William Shoemaker

William Lee Shoemaker, better known as Bill Shoemaker, was born in 1931. He weighed in at a minute 2.5 pounds at birth and was so small and weak that he was not expected to survive his first night. Yet, in true Bill Shoemaker form, he went on to not only survive, but to become one of the most legendary American jockeys to walk the face of the planet. As an adult, Shoemaker height measured 4’11’’, with his weight being under 100 pounds. He had a light bone structure and so was naturally light. This meant he had the rare privilege of being able to eat whatever he wanted and still maintain his weight. The good food certainly kept his spirits up and he was not only a quick thinker during the races but also a known prankster.

William Shoemaker was known more for his way of handling horses than he was for his actual winnings. However, he certainly did have an impressive list of accomplishments. He finished in the top three in nearly half of the races he ran and the collective winnings of the horses he rode amounted to more than $123 million. In all, Shoemaker won 8,833 races. This includes 11 wins at Triple Crown events. Shoemaker would often describe his riding style as ‘staying out of the horses way’ to the greatest extent possible. He had a light touch on the reins and communicated his will to the horses in the most sensitive way possible. In this way, he was able to encourage the horse to want to run it’s heart out instead of forcing it to go beyond what it was maybe willing to give. The horses responded to his unique style of riding and it didn’t take long before Shoemaker had garnered a brilliant reputation as a great American jockey.

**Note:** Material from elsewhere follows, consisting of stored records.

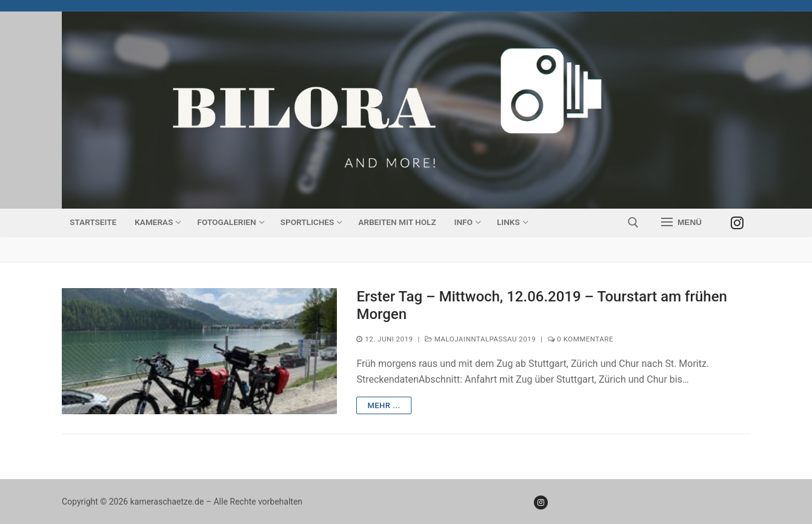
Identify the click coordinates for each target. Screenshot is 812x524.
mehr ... (384, 405)
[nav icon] (681, 223)
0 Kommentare (581, 339)
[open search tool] (633, 223)
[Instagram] (737, 222)
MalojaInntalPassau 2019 (480, 339)
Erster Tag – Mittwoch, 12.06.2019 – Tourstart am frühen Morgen (541, 305)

Shoemaker was light, athletic and fun loving. In his early racing career he was fairly lucky and seldom got hurt. Off the track he was unpretentious and during his later life he was a devoted father. Though he often considered the highlight of his career to be his win at the Kentucky Derby in 1986, it was probably his run at the Kentucky Derby that put him in the history books. It was at that race that he won for the fourth time at 54 years of age. This made him the oldest jockey to ever win the Kentucky Derby. Not long afterwards, Shoemaker decided to retire from competitive racing. He was 58 years of age. Unfortunately he was paralysed in a car accident just one year later but he did not let this stop him from turning out some spectacular race horses as a trainer. His horses won 90 races. Bill Shoemaker died in his sleep on October 12, 2003 at 72 years of age. He is remembered as a great horse racing legend and his legacy helped shape the face of horse racing in America.